Il primo è pensare che gli umani si debbano comunque adeguare, per cui, se una macchina o un software ci mettono a disagio, pensiamo che il problema sia nostro. In parte è vero, dato il livello tuttora molto basso e anzi decrescente di alfabetizzazione tecnologica dei cittadini della società dell’informazione, in balia del mercato. Tuttavia, in molti altri casi quella macchina e quel software sono semplicemente pensati e progettati male, non si combinano armonicamente con il nostro sistema. E allora dovrebbero essere loro ad adeguarsi.

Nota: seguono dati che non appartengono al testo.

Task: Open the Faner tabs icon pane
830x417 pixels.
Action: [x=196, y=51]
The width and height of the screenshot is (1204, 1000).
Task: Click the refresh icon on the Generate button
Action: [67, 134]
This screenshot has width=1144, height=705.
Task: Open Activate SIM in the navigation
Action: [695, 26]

Un altro errore è osservare i comportamenti umani come se fossero i dati di una realtà oggettiva su cui noi non possiamo intervenire, ma soltanto descriverla. Non solo, alcuni partono, per esempio, dal proprio personale disagio nell’uso della tecnologia, o dall’apparente facilità con cui viceversa la usano i bambini, per costruirci sopra teorie generali che non hanno nessuna base scientifica, ma che “acchiappano” un’opinione pubblica sempre alla ricerca di alibi alla diffusa pigrizia intellettuale e mancanza di attenzione.
Si disquisisce di bambino e televisione, bambino e videogiochi, o telefonini, quasi sempre al singolare, considerando i cuccioli di uomo uno per uno, nelle case, in famiglia, o in spazi sociali in cui si registrano come dati generali e irreversibili il deficit d’attenzione e il bullismo, per cui si pensa di far intervenire nella scuola battaglioni di psicologi.
Quasi mai si considerano i bambini come gruppo, come una comunità possibile le cui dinamiche non necessariamente devono essere solo lo specchio di un disagio sociale, e che quando sono messi nelle condizioni di sviluppare in modo armonico il proprio sistema, sanno esprimere un punto di vista autonomo, originale, intelligente, una cultura che può dare molto al mondo di oggi.
Senza minimizzare problemi che senz’altro ci sono, nella mia esperienza di frequentatore di scuole da diversi decenni – altri scenari sono possibili – non trovo affatto che i bambini siano così cambiati e vedo e verifico che, durante certe attività, deficit di attenzione e bullismo praticamente non si verificano.
Si parte dal corpo, dai sensi, dalla natura, e si gioca, si conosce e si produce insieme, usando anche tutta la tecnologia che c’è. Cioè, l’approccio è ecologico e loro sono contenti.